Naloxone does not Antagonize the Anesthetic‐Induced Depression of Nociceptor‐Driven Spinal Cord Response in Spinal Cats

Abstract
The effects of several anesthetics on spinal cord nociceptive neural mechanisms and their interactions with the opiate antagonist, naloxone, were studied in acute, spinal cord transected cats. Intra‐arterial injection of bradykinin was used as the noxious test stimulus. Spontaneous activity and the neural response induced by bradykinin were recorded by the multi‐unit activity technique in the lateral funiculus of the spinal cord. Naloxone, 0.1 or 2.0 mg/kg i.v., had little effect on the bradykinin‐induced response, but enhanced the spontaneous firing of the lateral funiculus significantly. Fentanyl, 30 μg/kg i.v., depressed both the bradykinin‐induced response and spontaneous firing. These effects of fentanyl were antagonized completely by naloxone, 0.1 mg/kg i.v. Nitrous oxide, thiamylal, halothane and ether depressed the bradykinin‐induced response considerably, but it was not antagonized by naloxone, 0.1–2.0 mg/kg i.v.
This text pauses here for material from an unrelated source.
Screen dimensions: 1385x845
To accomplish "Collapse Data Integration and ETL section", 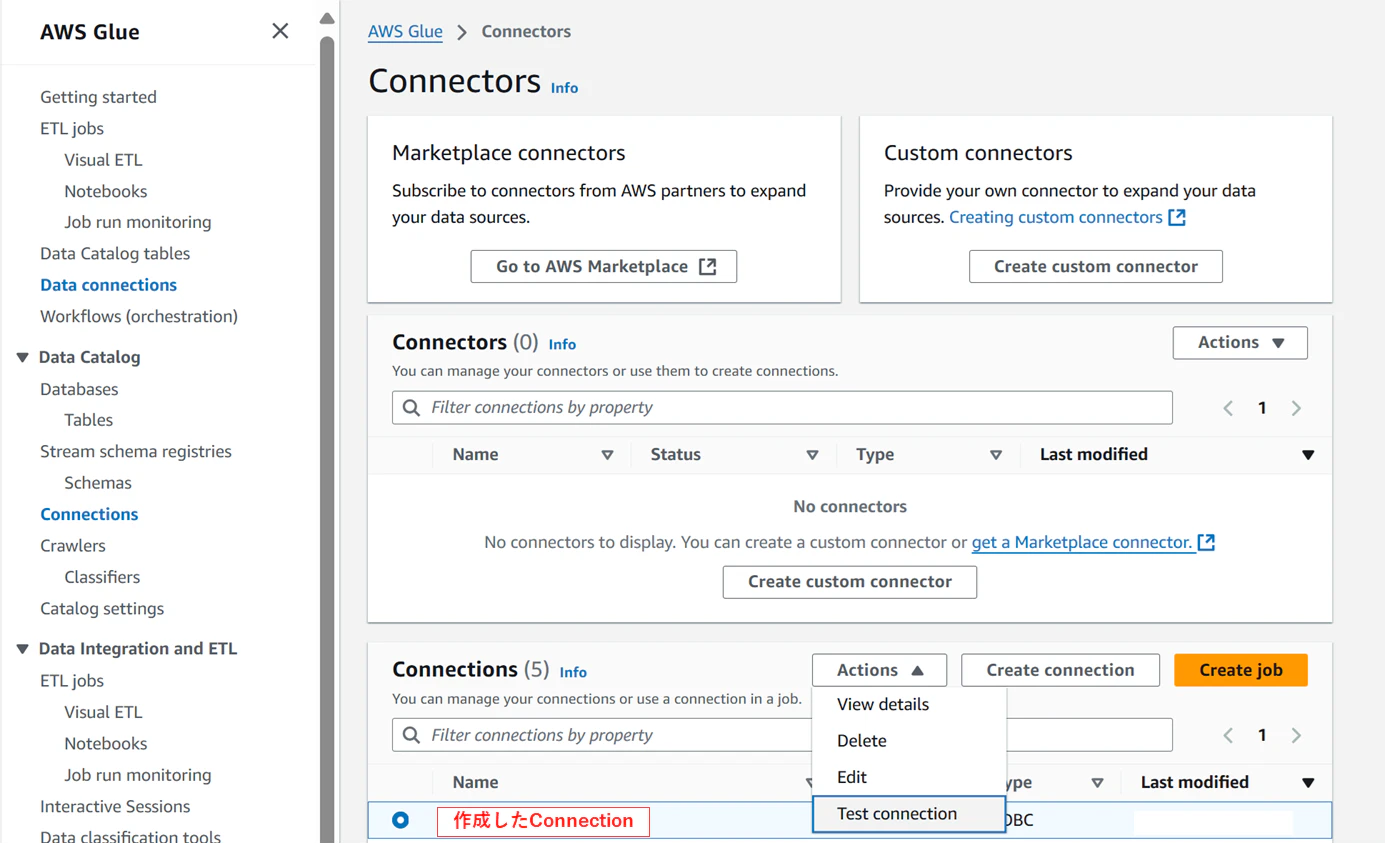I will [22, 649].
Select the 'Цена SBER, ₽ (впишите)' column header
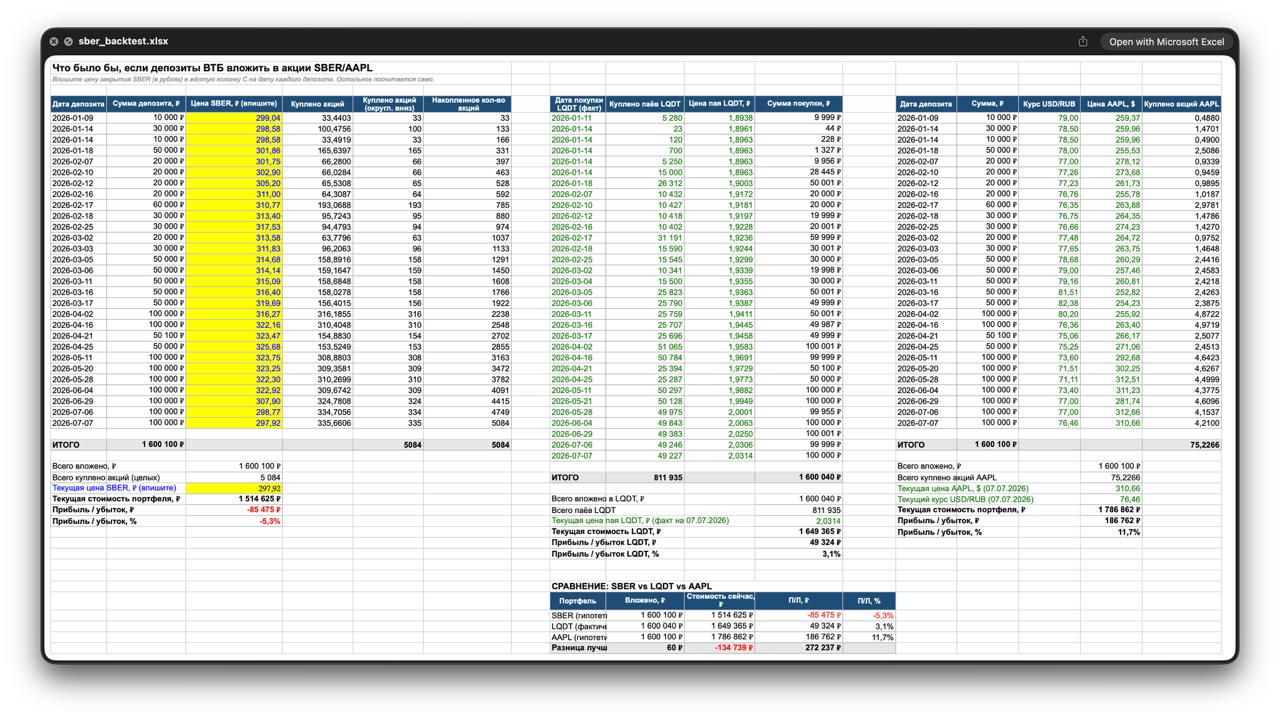The width and height of the screenshot is (1280, 718). (234, 104)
Enflurane had little effect on the bradykinin‐induced response. The effects of these anesthetics on spontaneous firing were divergent: nitrous oxide enhanced it while other drugs depressed it, to various degrees. All these data suggest that the neural and/or neurochemical mechanisms of anesthetic‐induced analgesia differ from mechanisms related to opioids.